Department of Botany and Plant Pathology, Oregon State University, Corvallis, OR 97331, USA.
J Virol Methods. 2012 Jan;179(1):38-44. doi: 10.1016/j.jviromet.2011.09.016. Epub 2011 Sep 24.
Two TaqMan-based real-time One-Step RT-PCR assays were developed for the rapid and efficient detection of Raspberry bushy dwarf virus (RBDV) and Raspberry leaf mottle virus (RLMV), two of the most common raspberry viruses in North America and Europe. The primers and probes were designed from conserved fragments of the polymerase region of each virus and were effective for the detection of different isolates tested in this study. The RBDV assay amplified a 94bp amplicon and was able to detect as few as 30 viral copies. Whereas the RLMV assay amplified a 180bp amplicon and detected as few as 300 viral copies from plant and aphid RNA extracts. Both assays were significantly more sensitive than their corresponding conventional RT-PCR methods. The sensitivity of the RLMV assay was also tested on single aphids after a fixed acquisition access period (AAP). In addition, the assays revealed a novel synergistic interaction between the two viruses, where the concentration of RBDV was enhanced ∼400-fold when it occurred in combination with RLMV compared to its concentration in single infections. The significance of this finding and the importance of the development of real-time RT-PCR assays for the detection of RBDV and RLMV are discussed.

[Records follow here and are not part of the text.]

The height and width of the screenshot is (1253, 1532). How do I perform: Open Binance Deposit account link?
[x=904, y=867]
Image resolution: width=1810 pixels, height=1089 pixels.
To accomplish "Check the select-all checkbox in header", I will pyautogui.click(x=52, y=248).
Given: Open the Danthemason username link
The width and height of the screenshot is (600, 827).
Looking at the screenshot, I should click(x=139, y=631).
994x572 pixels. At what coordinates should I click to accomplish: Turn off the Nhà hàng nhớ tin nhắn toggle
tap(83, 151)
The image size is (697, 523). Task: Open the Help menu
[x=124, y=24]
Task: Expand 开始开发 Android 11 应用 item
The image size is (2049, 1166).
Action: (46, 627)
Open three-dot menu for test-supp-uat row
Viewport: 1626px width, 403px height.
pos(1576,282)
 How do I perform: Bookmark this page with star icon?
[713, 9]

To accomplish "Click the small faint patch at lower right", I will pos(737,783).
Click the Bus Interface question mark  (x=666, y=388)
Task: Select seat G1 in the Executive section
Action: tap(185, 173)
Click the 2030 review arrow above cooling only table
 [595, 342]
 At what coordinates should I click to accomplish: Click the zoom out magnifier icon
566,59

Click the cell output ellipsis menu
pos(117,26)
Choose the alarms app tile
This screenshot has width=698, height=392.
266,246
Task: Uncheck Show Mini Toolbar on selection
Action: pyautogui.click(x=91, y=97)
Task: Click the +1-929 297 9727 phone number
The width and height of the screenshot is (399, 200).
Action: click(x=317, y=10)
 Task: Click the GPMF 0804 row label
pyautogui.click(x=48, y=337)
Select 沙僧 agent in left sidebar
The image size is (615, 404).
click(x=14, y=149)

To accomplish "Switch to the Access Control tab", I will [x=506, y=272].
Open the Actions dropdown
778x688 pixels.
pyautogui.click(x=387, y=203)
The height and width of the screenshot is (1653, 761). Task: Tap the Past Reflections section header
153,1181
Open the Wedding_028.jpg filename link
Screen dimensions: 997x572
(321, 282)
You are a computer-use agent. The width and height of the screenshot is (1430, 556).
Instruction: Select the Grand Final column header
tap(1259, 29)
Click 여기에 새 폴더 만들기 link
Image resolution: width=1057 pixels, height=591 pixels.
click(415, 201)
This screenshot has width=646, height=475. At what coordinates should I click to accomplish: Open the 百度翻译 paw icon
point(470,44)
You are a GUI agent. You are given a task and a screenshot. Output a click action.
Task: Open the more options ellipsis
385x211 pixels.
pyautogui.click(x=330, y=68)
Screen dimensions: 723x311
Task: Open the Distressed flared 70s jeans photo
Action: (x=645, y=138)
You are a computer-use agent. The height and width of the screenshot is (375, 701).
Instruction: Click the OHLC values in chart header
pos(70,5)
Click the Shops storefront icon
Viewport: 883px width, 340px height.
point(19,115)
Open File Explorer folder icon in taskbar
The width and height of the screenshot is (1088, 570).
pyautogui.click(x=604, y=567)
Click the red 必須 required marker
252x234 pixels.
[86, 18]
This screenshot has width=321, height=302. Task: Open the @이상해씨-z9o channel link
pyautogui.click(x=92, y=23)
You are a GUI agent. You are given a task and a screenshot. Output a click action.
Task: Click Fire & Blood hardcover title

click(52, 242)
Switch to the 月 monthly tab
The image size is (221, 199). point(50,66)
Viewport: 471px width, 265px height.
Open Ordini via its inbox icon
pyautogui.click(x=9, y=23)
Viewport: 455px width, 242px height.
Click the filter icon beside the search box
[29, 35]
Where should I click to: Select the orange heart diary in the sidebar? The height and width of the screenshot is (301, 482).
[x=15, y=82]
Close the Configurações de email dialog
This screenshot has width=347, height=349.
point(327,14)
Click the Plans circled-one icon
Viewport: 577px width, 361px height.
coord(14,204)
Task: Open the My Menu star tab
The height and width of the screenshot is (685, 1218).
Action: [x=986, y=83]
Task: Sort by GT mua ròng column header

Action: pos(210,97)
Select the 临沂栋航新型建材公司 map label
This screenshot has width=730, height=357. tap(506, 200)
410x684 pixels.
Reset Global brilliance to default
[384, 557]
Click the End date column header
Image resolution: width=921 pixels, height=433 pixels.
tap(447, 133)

两种基于 TaqMan 的实时一步 RT-PCR 检测方法被开发出来,用于快速、高效地检测覆盆子布什矮化病毒(RBDV)和覆盆子叶片斑驳病毒(RLMV),这两种病毒是北美和欧洲最常见的覆盆子病毒。引物和探针是根据每个病毒聚合酶区域的保守片段设计的,对本研究中测试的不同分离株均有效。RBDV 检测方法扩增了 94bp 的扩增子,能够检测到低至 30 个病毒拷贝。而 RLMV 检测方法扩增了 180bp 的扩增子,能够从植物和蚜虫 RNA 提取物中检测到低至 300 个病毒拷贝。这两种检测方法的灵敏度都明显高于相应的常规 RT-PCR 方法。还在固定的取食获得期(AAP)后对单个蚜虫进行了 RLMV 检测方法的灵敏度测试。此外,该检测方法还揭示了两种病毒之间存在一种新的协同相互作用,与单独感染相比,当 RBDV 与 RLMV 同时存在时,其浓度增强了约 400 倍。讨论了这一发现的意义以及开发用于检测 RBDV 和 RLMV 的实时 RT-PCR 检测方法的重要性。